▸ **TEXT PROVIDED**
Lightly Cured Hamachi with Cilantro, Peanut, Lime and Tamarind

  0.0 – 0 reviews  • Appetizer
This hamachi crudo preparation is an interpretation of the flavors of Thailand. It hits all the notes of sweet, sour, heat, salt, fat and acid.
Level: Easy
Total: 1 hr
Active: 40 min
Yield: 4 servings

Ingredients

  1. 1 1/4 pounds hamachi, skin off
  2. 1 cup granulated sugar
  3. 1 cup kosher salt, plus more for seasoning
  4. 3 cups water
  5. 1/4 cup tamarind paste
  6. 2 tablespoons palm sugar
  7. 1 dried Thai chile, halved
  8. 1/4 cup plus 2 tablespoons extra-virgin olive oil
  9. 2 tablespoons lime juice
  10. 2 tablespoons crushed roasted peanuts
  11. 2 ounces salmon roe
  12. 3 radishes, thinly sliced on a mandoline
  13. Mint leaves, sliced into a chiffonade, for garnish
  14. Micro cilantro, for garnish
  15. Flaky sea salt, for garnish

Instructions

  1. Place the hamachi into a shallow dish and cover with the sugar. Rub the sugar all over the fish and pack it on tightly. Let it sit for 10 minutes. Wash the fish and pat dry. Repeat this process with the kosher salt, allowing it to sit for 10 minutes. Wash the fish again and pat dry.

▸ **APPLY WHAT YOU READ**
1. According to the hamachi recipe, how long does the fish sit under the sugar before it is washed?
2. Quote the hamachi recipe word for word, everything from "1. Place the" down to "again and pat dry.".

▸ **INFORMATION GIVEN**

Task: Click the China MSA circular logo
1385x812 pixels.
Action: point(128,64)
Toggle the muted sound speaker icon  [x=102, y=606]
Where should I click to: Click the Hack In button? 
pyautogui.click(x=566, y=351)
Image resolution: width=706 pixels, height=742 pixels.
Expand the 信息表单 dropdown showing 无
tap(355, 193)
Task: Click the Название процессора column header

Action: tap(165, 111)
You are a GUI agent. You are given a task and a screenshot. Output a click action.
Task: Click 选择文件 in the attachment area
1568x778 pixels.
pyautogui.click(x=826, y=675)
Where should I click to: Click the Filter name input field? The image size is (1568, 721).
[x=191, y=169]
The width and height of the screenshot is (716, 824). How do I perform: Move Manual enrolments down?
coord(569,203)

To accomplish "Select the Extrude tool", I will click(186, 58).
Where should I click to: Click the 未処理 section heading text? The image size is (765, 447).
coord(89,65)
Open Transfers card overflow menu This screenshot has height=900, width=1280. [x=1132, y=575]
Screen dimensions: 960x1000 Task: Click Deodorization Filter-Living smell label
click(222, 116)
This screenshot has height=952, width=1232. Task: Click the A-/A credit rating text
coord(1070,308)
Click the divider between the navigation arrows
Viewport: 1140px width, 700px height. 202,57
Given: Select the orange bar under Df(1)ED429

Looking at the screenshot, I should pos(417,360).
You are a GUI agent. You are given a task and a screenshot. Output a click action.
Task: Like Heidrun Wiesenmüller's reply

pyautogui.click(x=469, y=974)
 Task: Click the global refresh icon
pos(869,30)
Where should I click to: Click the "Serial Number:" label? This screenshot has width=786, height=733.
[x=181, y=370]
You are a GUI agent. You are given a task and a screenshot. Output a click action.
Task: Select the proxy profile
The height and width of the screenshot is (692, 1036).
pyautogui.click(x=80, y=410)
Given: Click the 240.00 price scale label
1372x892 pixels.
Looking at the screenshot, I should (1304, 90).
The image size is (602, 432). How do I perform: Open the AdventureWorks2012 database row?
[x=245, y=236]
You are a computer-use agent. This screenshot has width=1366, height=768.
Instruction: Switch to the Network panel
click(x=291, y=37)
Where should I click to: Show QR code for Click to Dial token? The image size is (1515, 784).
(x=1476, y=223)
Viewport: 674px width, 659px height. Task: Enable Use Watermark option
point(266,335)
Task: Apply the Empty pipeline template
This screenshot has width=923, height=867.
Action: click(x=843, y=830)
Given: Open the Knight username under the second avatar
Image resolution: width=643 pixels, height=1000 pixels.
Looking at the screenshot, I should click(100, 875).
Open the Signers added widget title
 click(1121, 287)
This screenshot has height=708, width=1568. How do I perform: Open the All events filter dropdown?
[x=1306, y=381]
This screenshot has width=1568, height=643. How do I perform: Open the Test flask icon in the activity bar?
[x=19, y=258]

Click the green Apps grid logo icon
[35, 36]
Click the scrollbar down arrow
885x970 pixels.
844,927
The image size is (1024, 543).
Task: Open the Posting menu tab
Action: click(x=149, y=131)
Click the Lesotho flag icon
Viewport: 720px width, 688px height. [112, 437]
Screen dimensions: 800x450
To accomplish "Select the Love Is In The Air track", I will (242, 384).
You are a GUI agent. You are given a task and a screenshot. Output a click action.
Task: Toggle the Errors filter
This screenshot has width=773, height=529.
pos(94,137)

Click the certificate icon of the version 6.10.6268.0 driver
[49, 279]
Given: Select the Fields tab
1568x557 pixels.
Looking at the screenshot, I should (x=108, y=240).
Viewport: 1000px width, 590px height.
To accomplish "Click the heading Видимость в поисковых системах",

▸ **SOLUTIONS**
1. 10 minutes.

2.
1. Place the hamachi into a shallow dish and cover with the sugar. Rub the sugar all over the fish and pack it on tightly. Let it sit for 10 minutes. Wash the fish and pat dry. Repeat this process with the kosher salt, allowing it to sit for 10 minutes. Wash the fish again and pat dry.